Kids are impulsive, and that's a fact of life. But there's something that can be done about the impulsive tendencies that cause you to yell, "Don’t climb on that!" or "Don't touch that -- it’s boiling hot!" This wonderful little tool is known as self-discipline. But self-discipline isn't innate; kids aren't born with the ability to discipline themselves. And that's where you step in. Self-discipline is a learned behavior that will make your life and your little one's much easier to deal with.
1 Help your little one learn through correction, and stress to him the importance of responding to correction with a positive disposition. Remain consistent and firm when you correct your child. Keep in mind that you need to exhibit self-discipline yourself if you expect your little one to embrace the concept.
2 Test out the effectiveness of your attempts by calling for your child out loud at random. Do this from time to time, so as to take the little guy by surprise. If you shout, “Tommy, come here!” and he simply replies, “What?” then you know that certain improvements need to be made. Why? Even when you've caught him in the middle of watching something on television, or playing with his toys, he needs to learn to drop what he's doing and approach you. Tell yourself that little Tommy is on his way to self-discipline if you call his name and you hear the patter of little feet moments later. When your kid is able to respond to your calls in this way, it most likely means he’s started to understand that giving up what we like for what is needed is sometimes necessary.
3 Establish bedtime and morning routines. According to clinical psychologist Laura Markham, routines help kids adopt a strong sense of mastery over their lives and take on important changes and developmental challenges. Make it clear to your little one that bedtime is at 8 o'clock and breakfast is served at 7.30, and be consistent in keeping to that schedule. Encourage your child's acceptance of these "house rules" by creating rewards. If your kid gets into bed by 8, his reward might be his favorite bedtime story. If he's at the breakfast table by 7.30, he gets his favorite cereal. The ability to get what he wants by controlling his own behavior will spur him to practice self-discipline.
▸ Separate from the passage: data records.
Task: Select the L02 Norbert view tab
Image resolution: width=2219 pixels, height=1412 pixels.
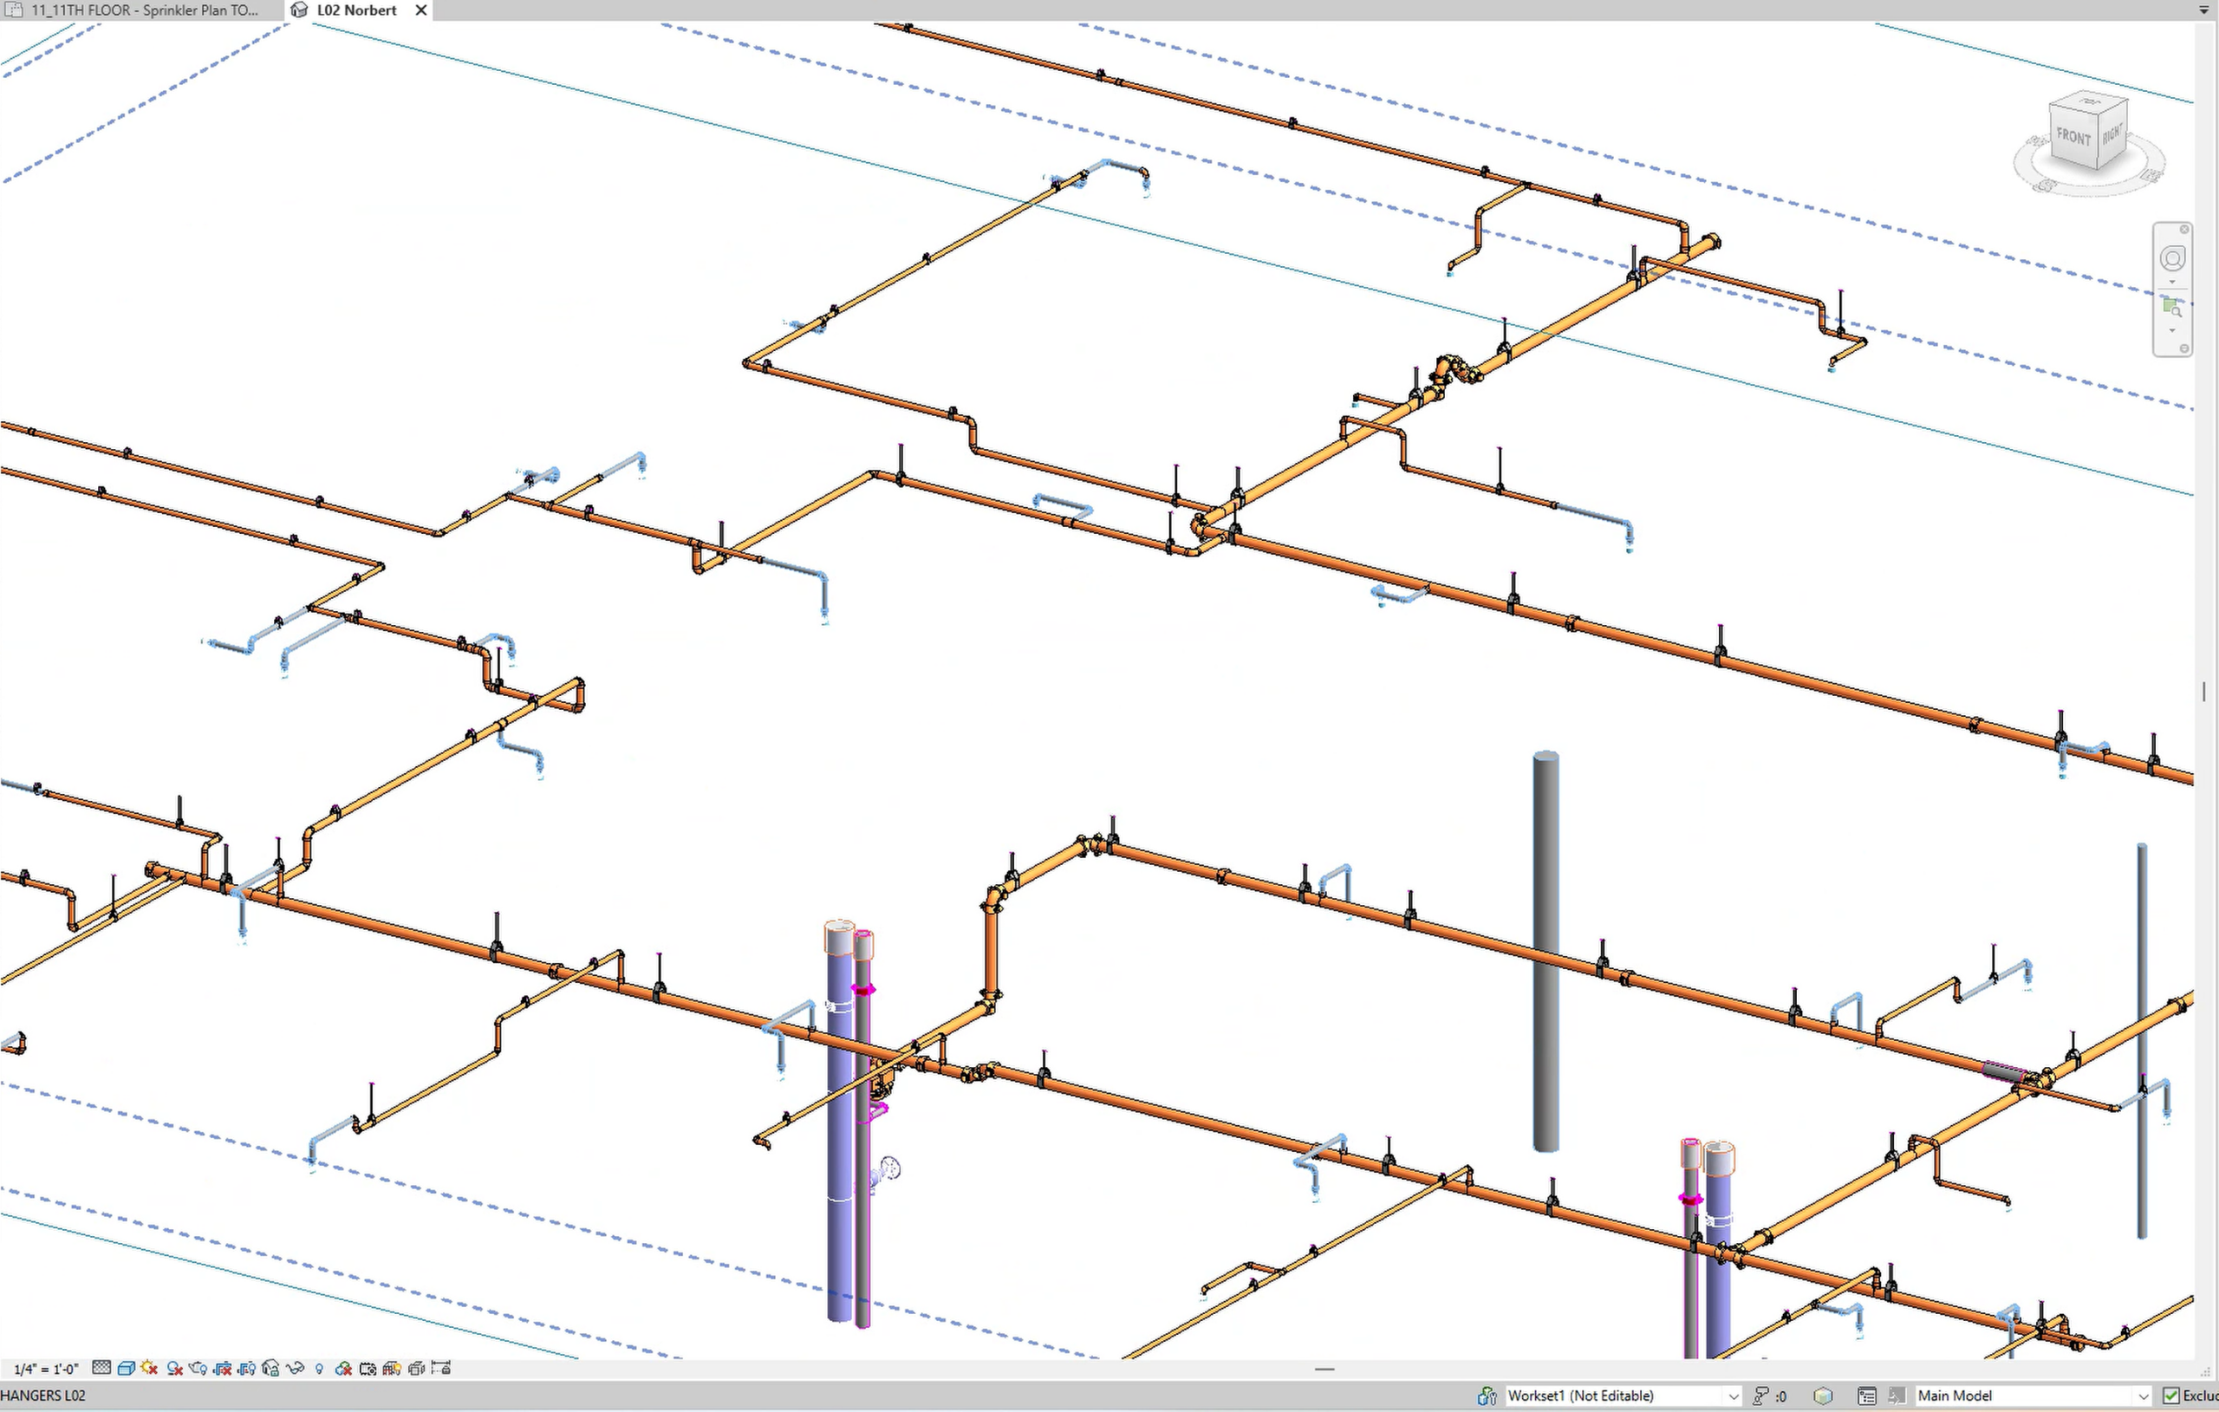Action: (357, 10)
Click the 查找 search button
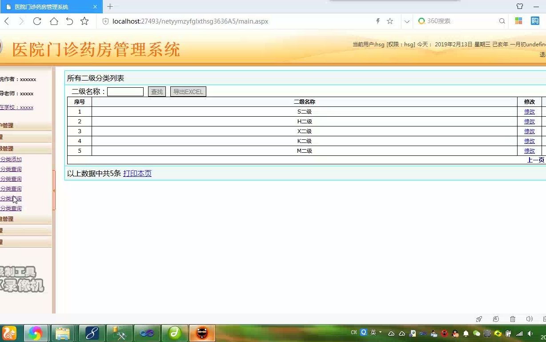 click(x=157, y=92)
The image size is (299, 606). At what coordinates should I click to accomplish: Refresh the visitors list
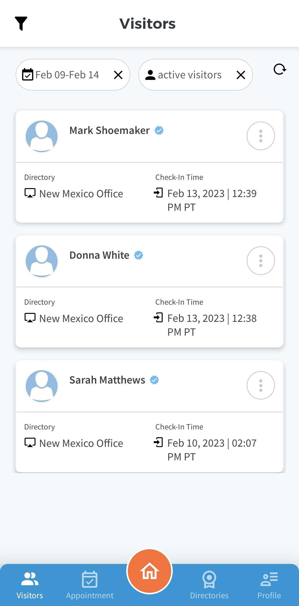[x=280, y=69]
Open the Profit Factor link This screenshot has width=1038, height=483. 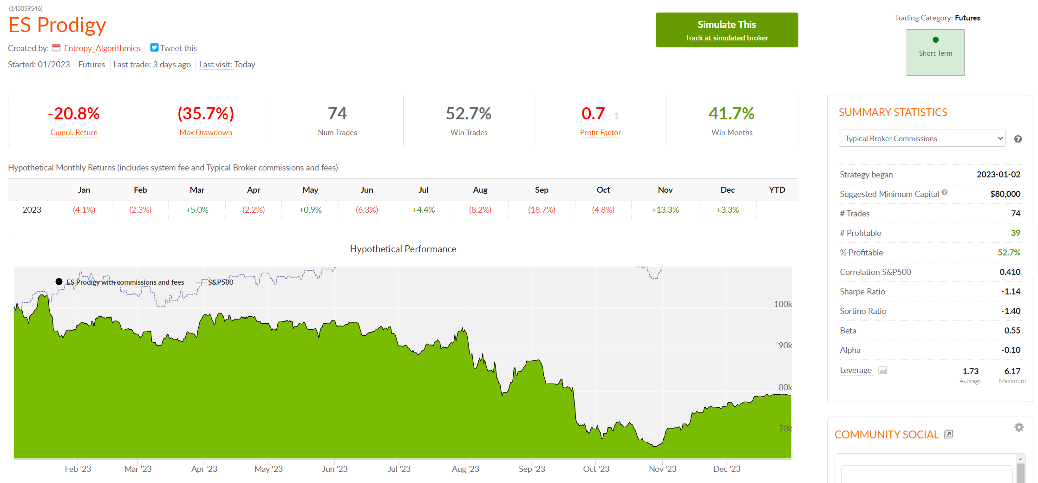(600, 133)
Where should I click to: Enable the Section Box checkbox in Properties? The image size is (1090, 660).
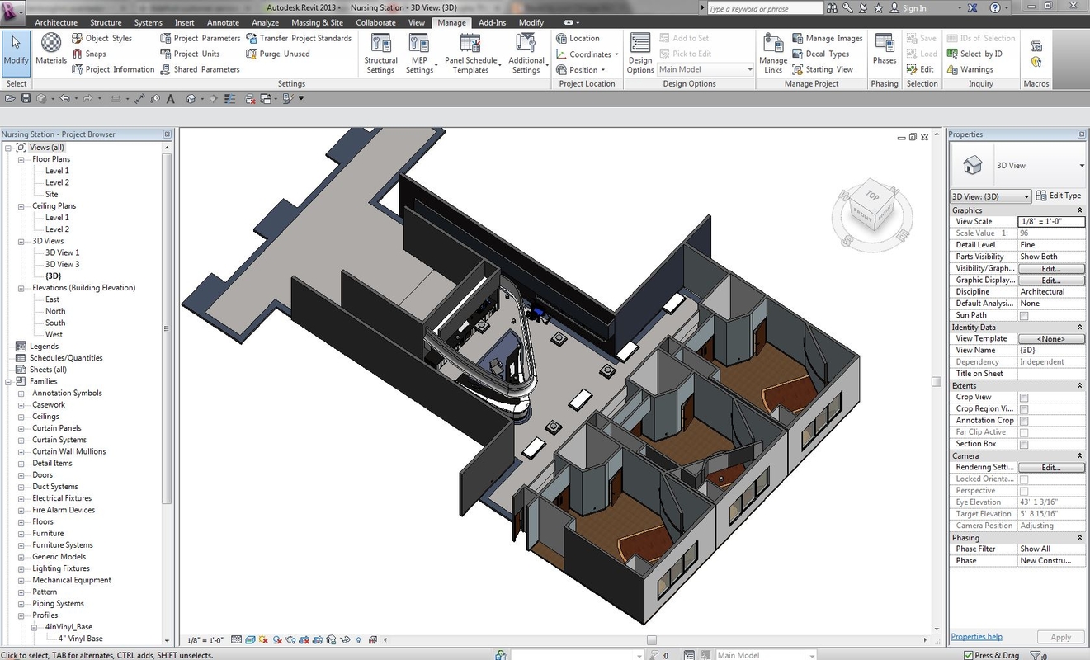(1026, 443)
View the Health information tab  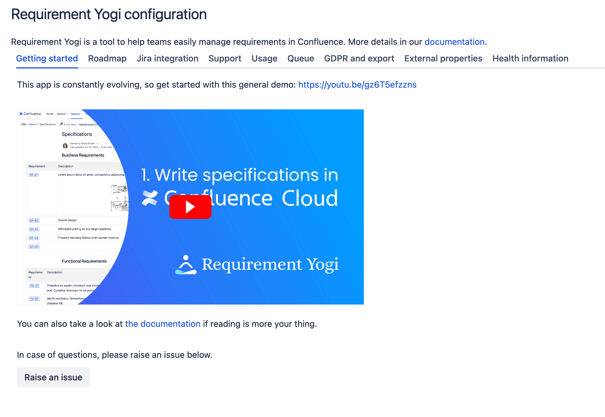pyautogui.click(x=530, y=59)
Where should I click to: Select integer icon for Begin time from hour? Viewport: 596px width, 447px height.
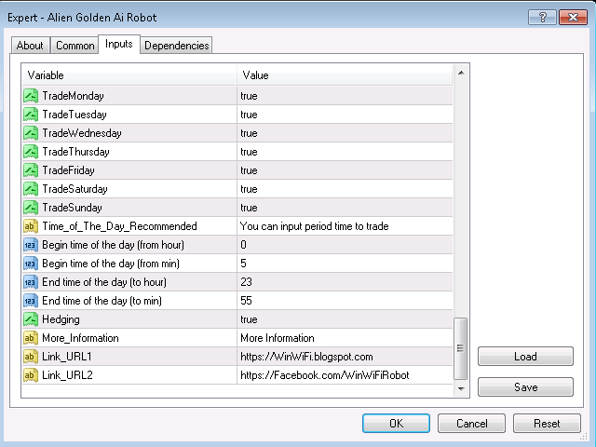(31, 245)
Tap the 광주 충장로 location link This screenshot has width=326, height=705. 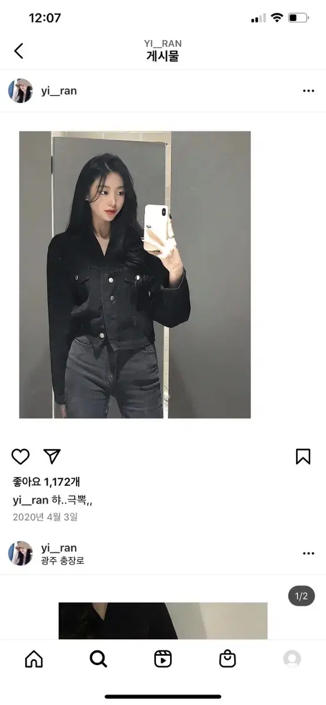(62, 560)
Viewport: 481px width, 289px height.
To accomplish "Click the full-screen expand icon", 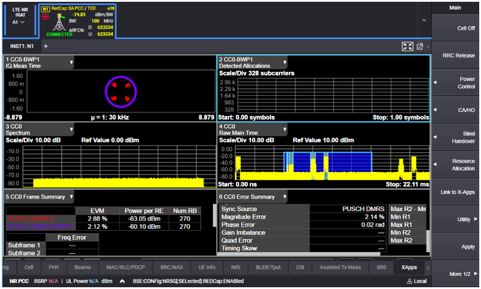I will [407, 46].
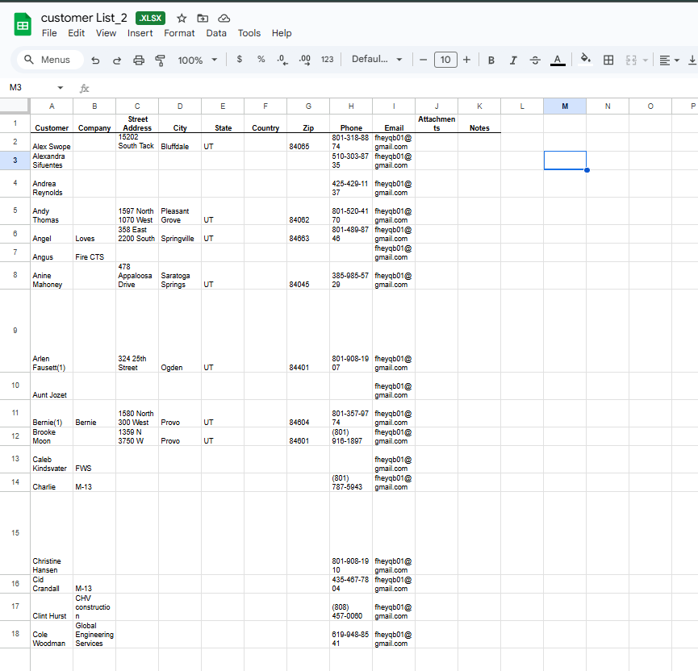Format as currency with dollar button

(x=240, y=60)
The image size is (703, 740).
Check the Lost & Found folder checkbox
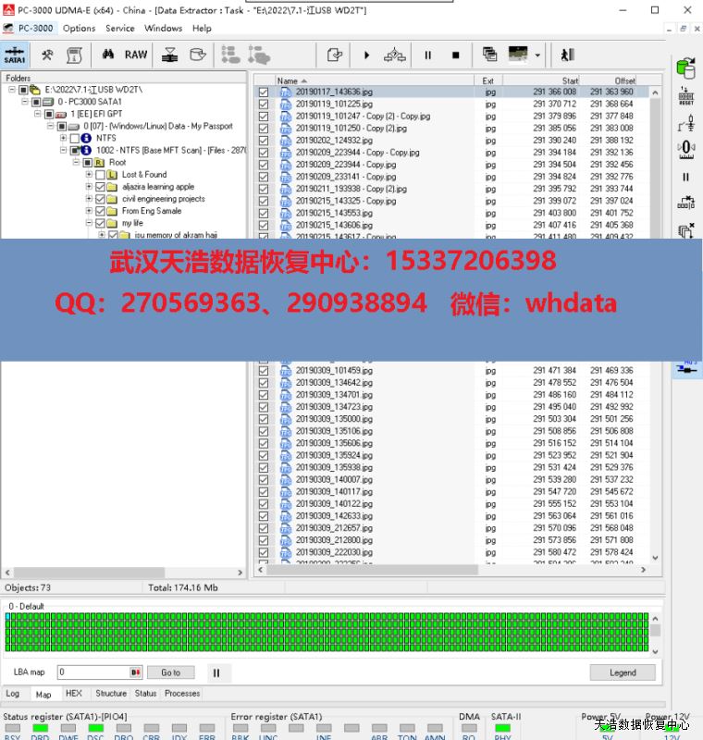pos(100,175)
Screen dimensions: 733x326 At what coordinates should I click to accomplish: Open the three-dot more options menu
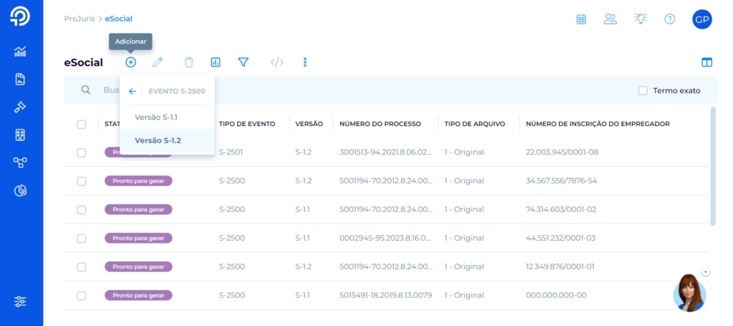pyautogui.click(x=305, y=62)
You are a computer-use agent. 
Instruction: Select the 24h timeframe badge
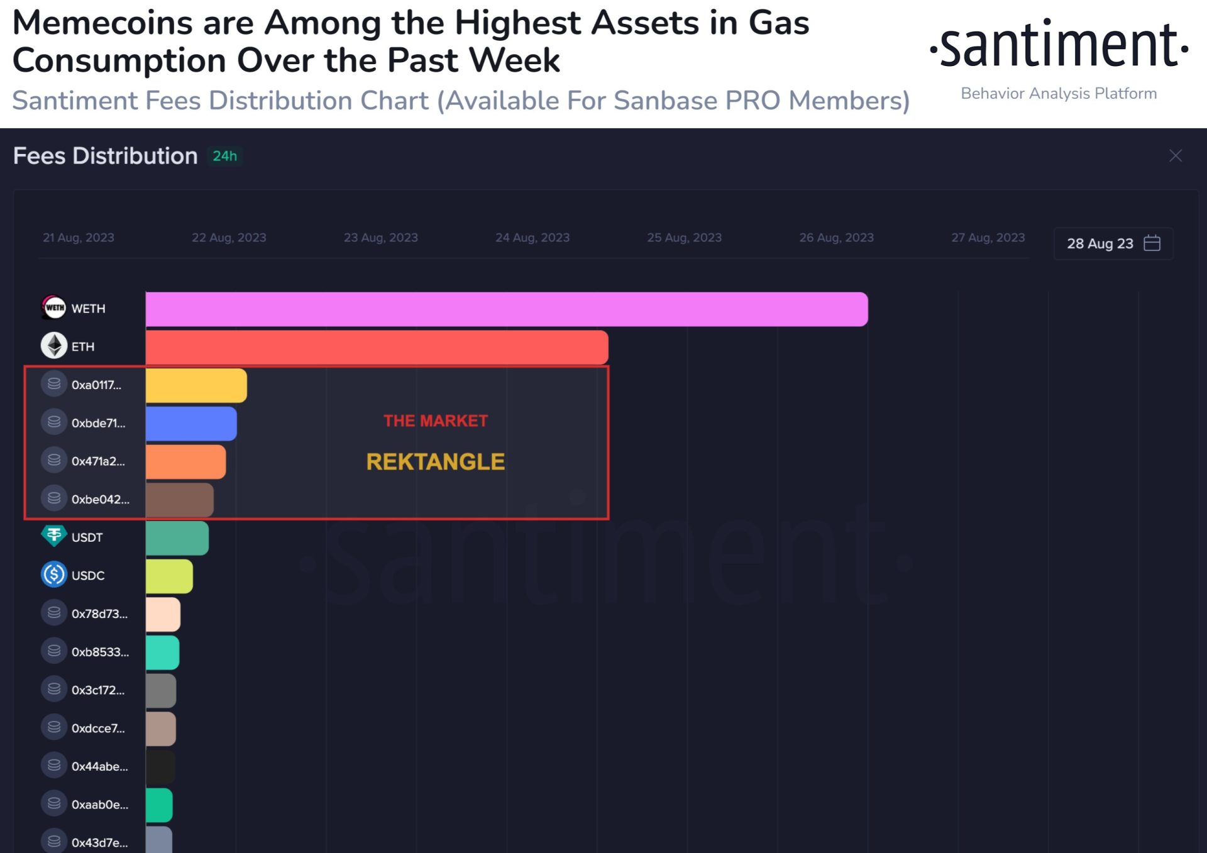pos(224,156)
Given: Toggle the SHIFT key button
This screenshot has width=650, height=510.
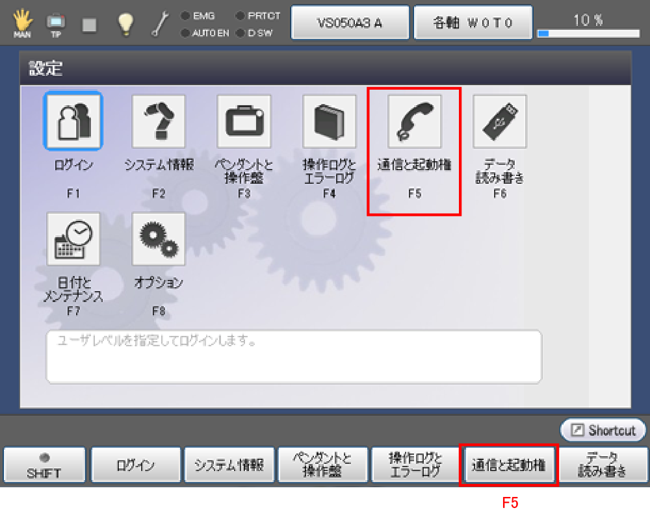Looking at the screenshot, I should point(44,465).
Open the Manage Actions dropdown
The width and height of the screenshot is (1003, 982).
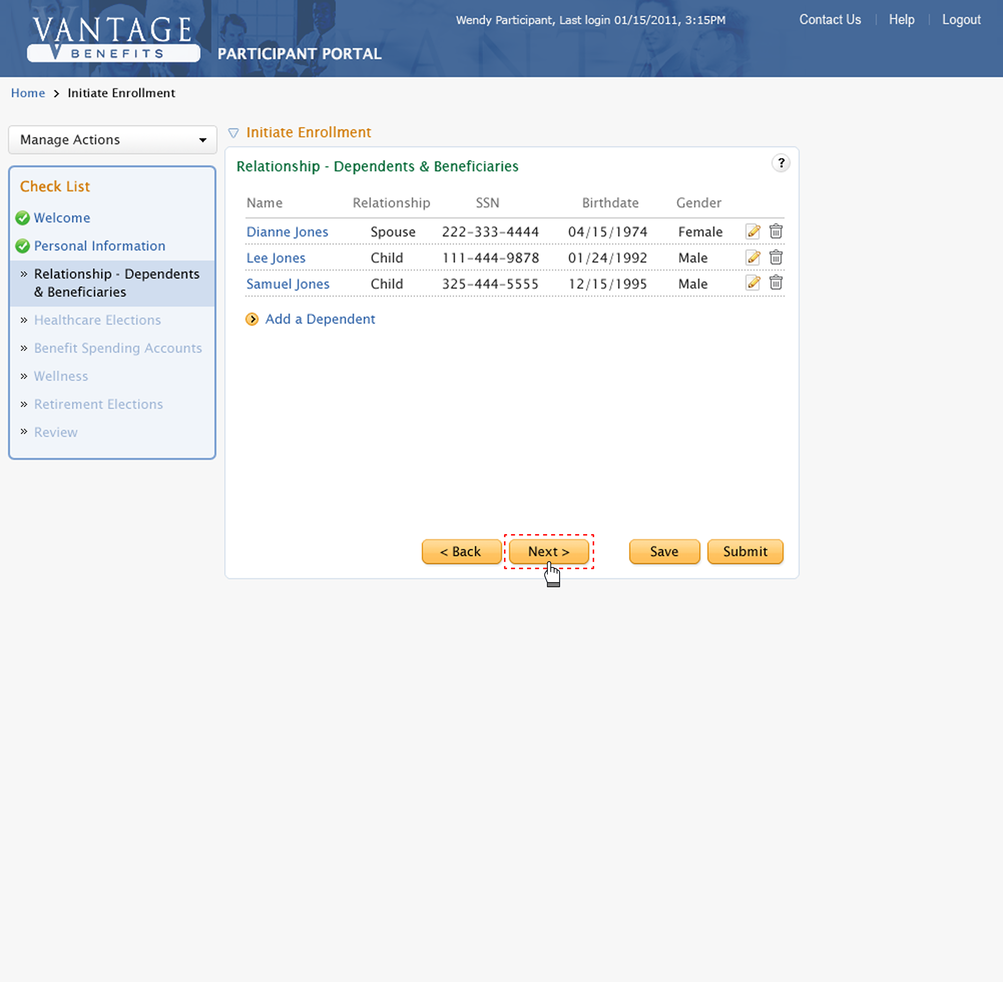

4 Make a list for yourself that includes all your kid’s responsibilities -- eating, dressing, going to preschool, getting into bed. Take it to him once you’ve compiled it with everything you want your little guy to do for himself (eventually). Discuss the most important ones, and let him know why his responsibilities are important and what he needs to do to make them happen. Sometimes, simple communication can work pretty well in drilling it all in.